The wrong shape, as she explained it over the next hour, is the assumption that the time between making and finishing is empty time, dead time, a delay to be minimized. In her studio it is the opposite. The clay must dry at its own pace or it cracks. Rush it and you lose it. The kiln must cool at its own pace or the glaze crazes and the piece shatters. The waiting is not an obstacle to the craft. The waiting is a material the craft is made of, as real as the clay.
"I don't make pots," she said. "I make conditions, and then I wait for the pots to happen."
What the wait does to a person
I have interviewed a lot of makers, and there is often a restlessness in them, a foot tapping toward the next thing. She did not have it. When she finished trimming the bowl she did not immediately reach for another. She sat back. She looked at it. She turned it in the raking afternoon light coming through the high windows, checking the line of it, and she took a length of time doing this that would have made a more efficient person twitch.
This, I came to understand, is what a life built around cooling kilns does to a person.
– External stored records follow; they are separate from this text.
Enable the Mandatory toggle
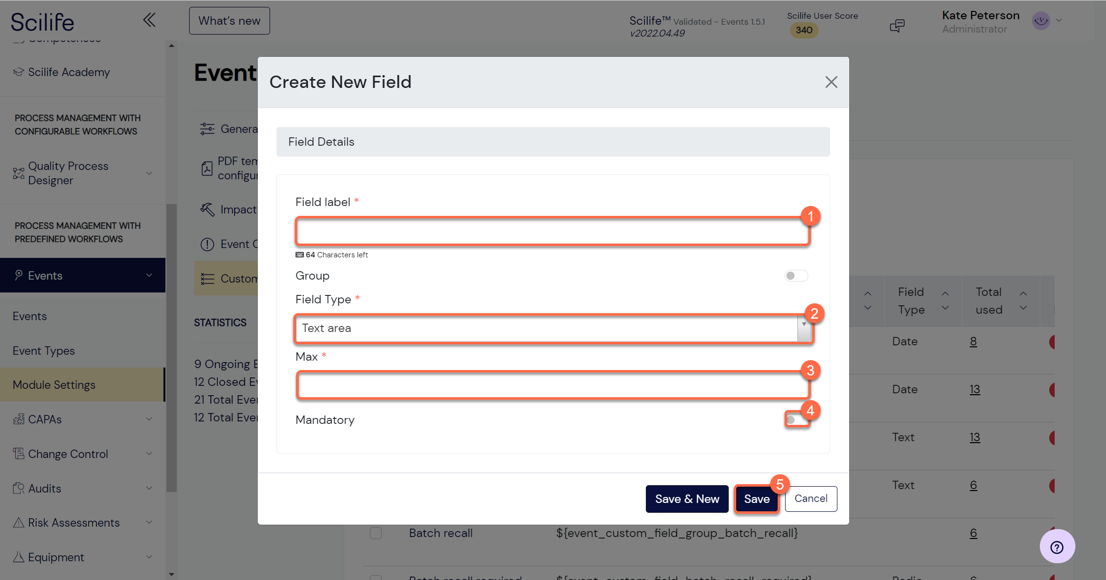 pos(796,420)
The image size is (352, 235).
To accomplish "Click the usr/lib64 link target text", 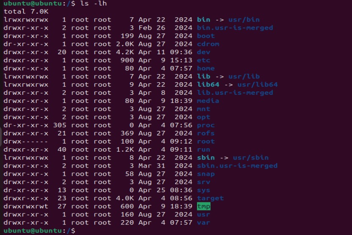I will 258,85.
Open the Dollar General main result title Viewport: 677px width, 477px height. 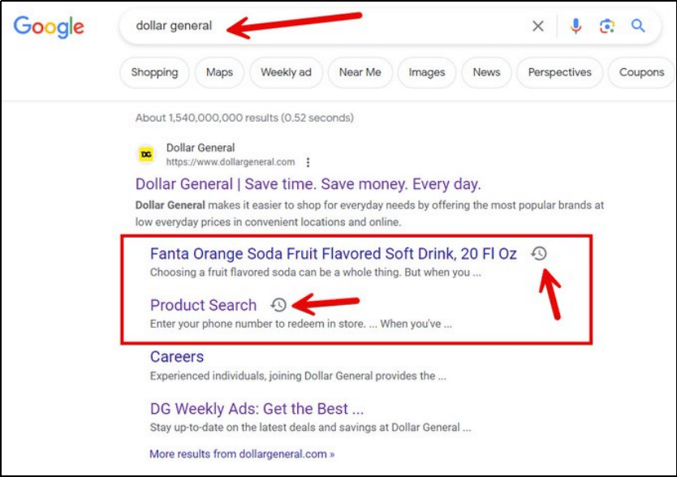point(308,183)
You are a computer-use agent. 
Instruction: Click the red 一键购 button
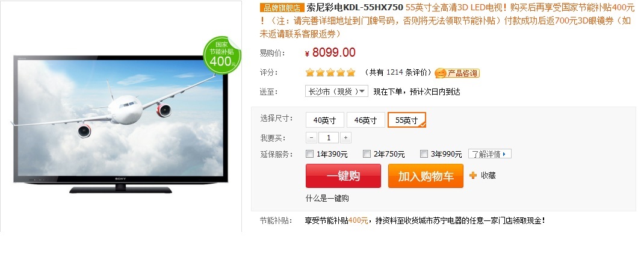344,176
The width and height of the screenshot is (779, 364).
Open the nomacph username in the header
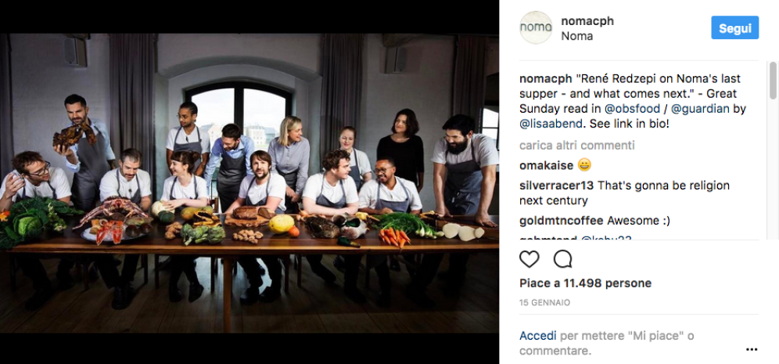pos(587,21)
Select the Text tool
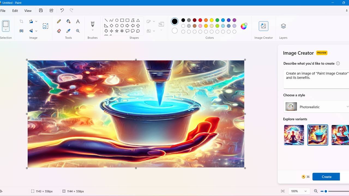349x196 pixels. (78, 21)
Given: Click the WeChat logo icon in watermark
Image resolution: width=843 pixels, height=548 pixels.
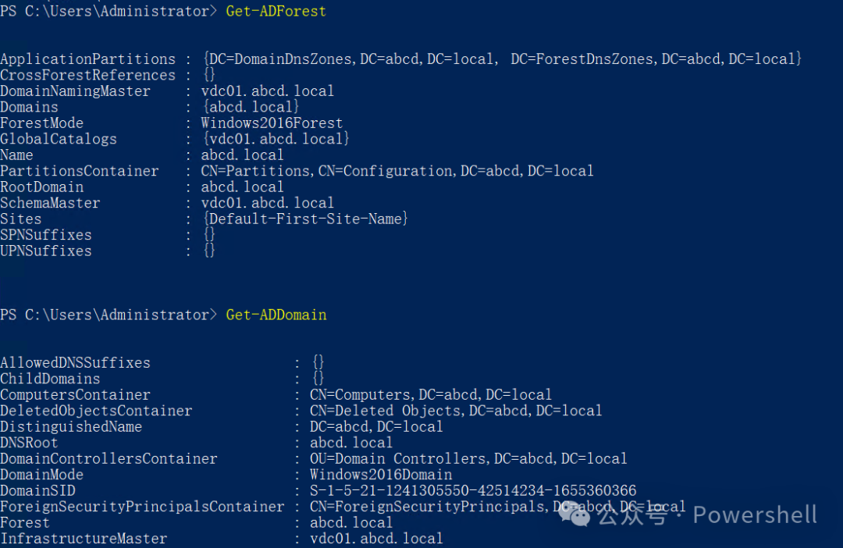Looking at the screenshot, I should (574, 514).
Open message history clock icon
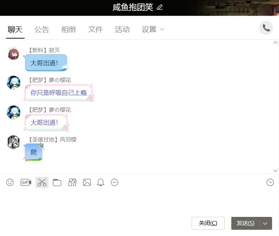This screenshot has width=279, height=236. pyautogui.click(x=270, y=182)
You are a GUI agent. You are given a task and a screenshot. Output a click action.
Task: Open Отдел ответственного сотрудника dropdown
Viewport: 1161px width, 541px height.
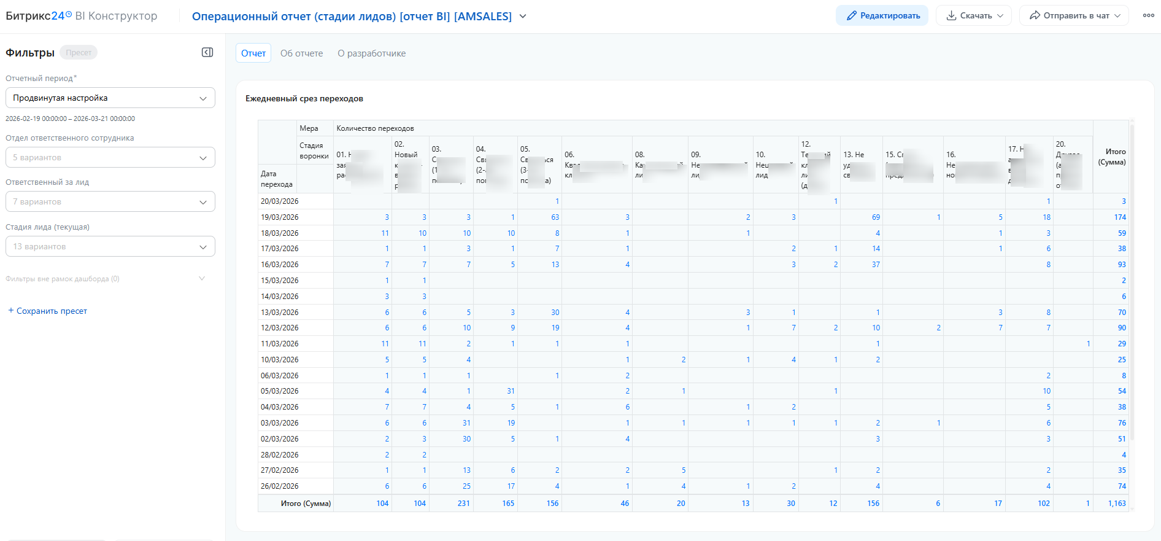[x=110, y=157]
It uninstalls the twitch. When you cannot make the central process go faster, you stop trying to make anything go faster, and a different tempo takes over. She moves through her day the way the clay moves through its stages, deliberately, without lurching, each thing given the time it actually requires rather than the time we wish it took.
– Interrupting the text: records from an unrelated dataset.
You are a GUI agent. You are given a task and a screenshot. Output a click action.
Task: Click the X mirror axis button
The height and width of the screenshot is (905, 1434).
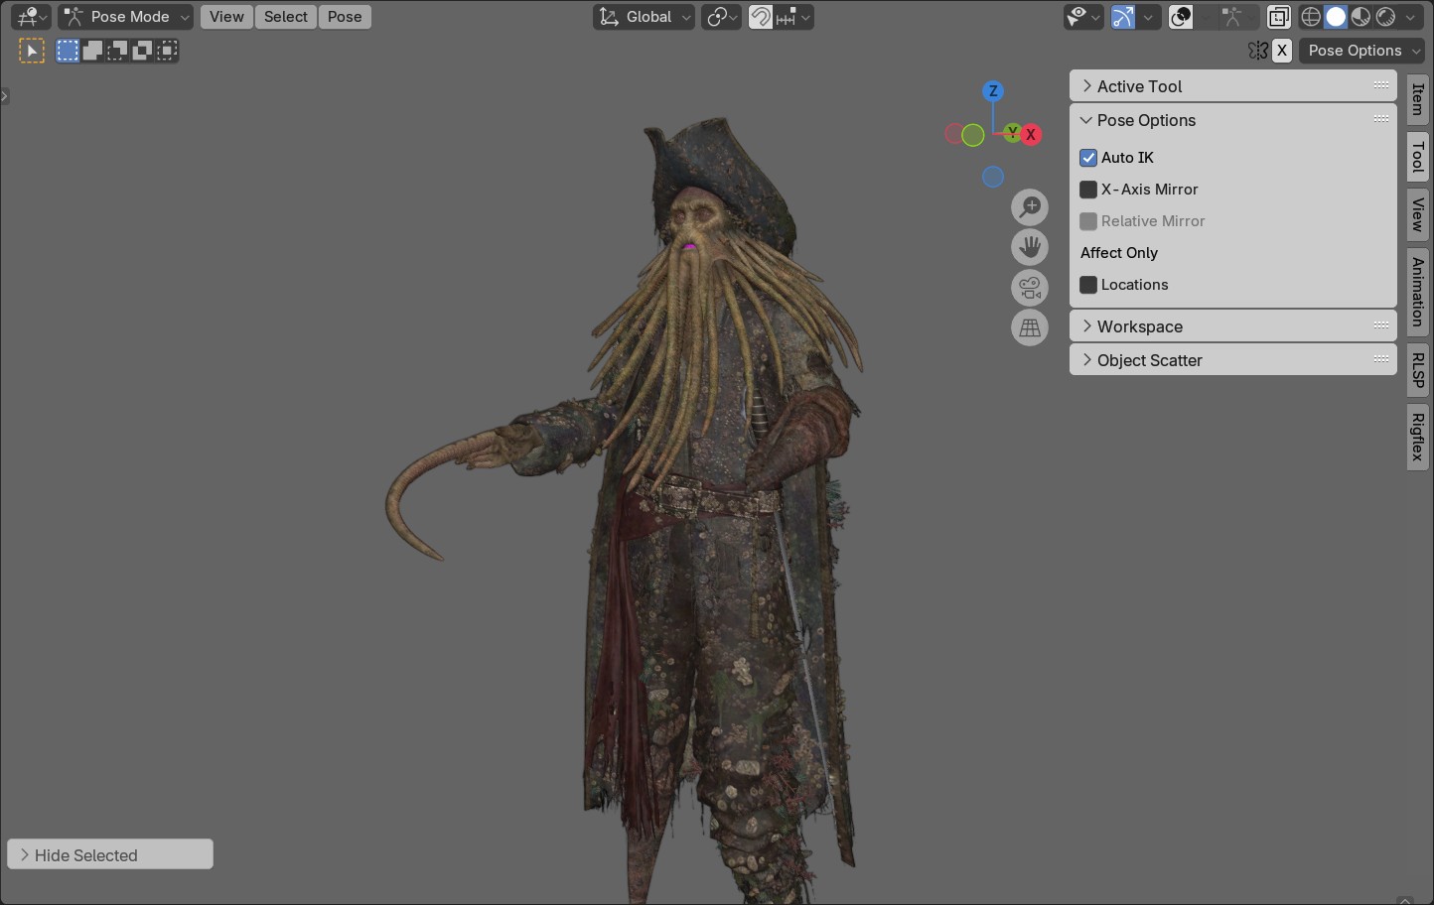click(1282, 51)
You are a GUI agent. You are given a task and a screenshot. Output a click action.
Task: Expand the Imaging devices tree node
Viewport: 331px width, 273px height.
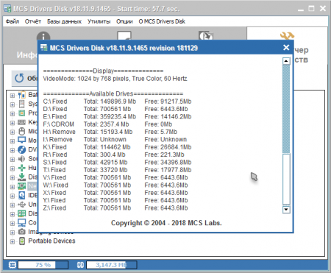point(13,233)
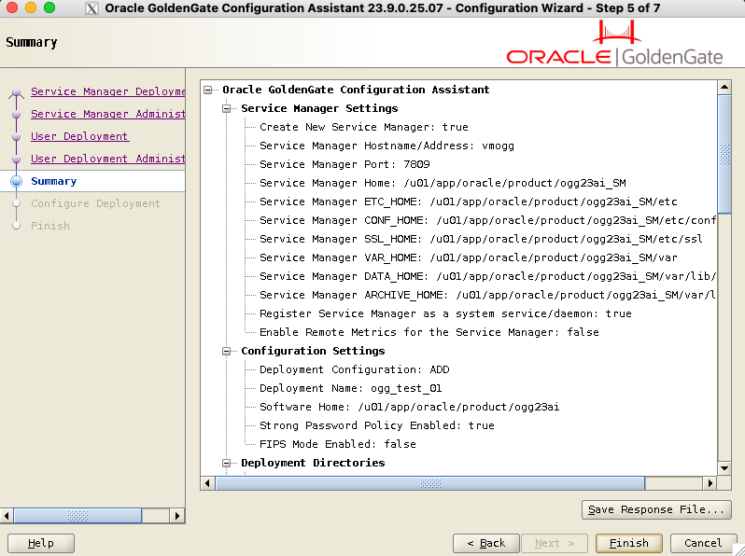This screenshot has height=556, width=745.
Task: Click the left arrow of steps panel scrollbar
Action: pos(7,515)
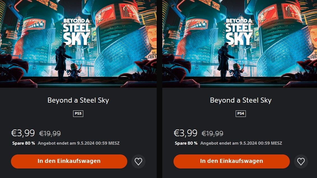Click the crossed-out €19,99 price on PS5 card
317x178 pixels.
50,133
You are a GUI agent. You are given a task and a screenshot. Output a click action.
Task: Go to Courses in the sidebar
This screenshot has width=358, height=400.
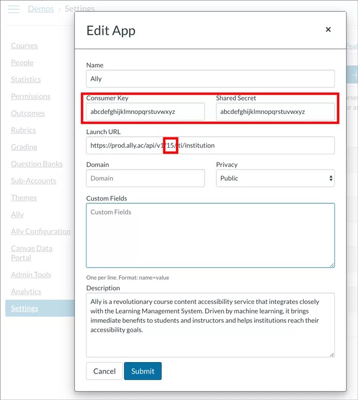pyautogui.click(x=25, y=45)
The shelf of the almost-finished
Along one wall runs a shelf of bisque-fired cups, pale and matte and unglazed, waiting for their second firing. They have a particular beauty in this in-between state, chalky and soft-looking, though they are already hard. She calls it the almost. "People never see the almost," she said. "They see the raw clay, romantic, and they see the finished glaze, shiny. The almost is the longest stage and nobody photographs it."
She is fond of the almost. It is the honest middle of things, the part that gets edited out of every story about making, where nothing dramatic is happening and everything necessary is. The cups sit on the shelf being not-yet, and she lets them, and there is no anxiety in the letting.
Leaving slowly
I stayed longer than I meant to. The light moved across the floor while we talked and the unglazed cups changed color slightly as it did, warming and cooling with the sun. When I finally stood to go she was loading the kiln, placing each piece with the care of someone tucking in a child, and she told me it would fire overnight and cool for a full day after that.
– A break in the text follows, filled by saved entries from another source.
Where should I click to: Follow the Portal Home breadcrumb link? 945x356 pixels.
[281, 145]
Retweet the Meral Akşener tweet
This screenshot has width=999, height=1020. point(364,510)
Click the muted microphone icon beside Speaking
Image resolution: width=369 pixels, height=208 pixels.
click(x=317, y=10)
"So the day after tomorrow," I said, doing the math, the old twitch showing.
"The day after tomorrow," she agreed, closing the kiln. "Or whenever it's cool. The kiln will tell me. It always does."
I walked back up the lane in the gold of the late afternoon, having watched, essentially, a person refuse to hurry for four hours, and having found it, to my own surprise, restful in a way I could still feel on the drive home.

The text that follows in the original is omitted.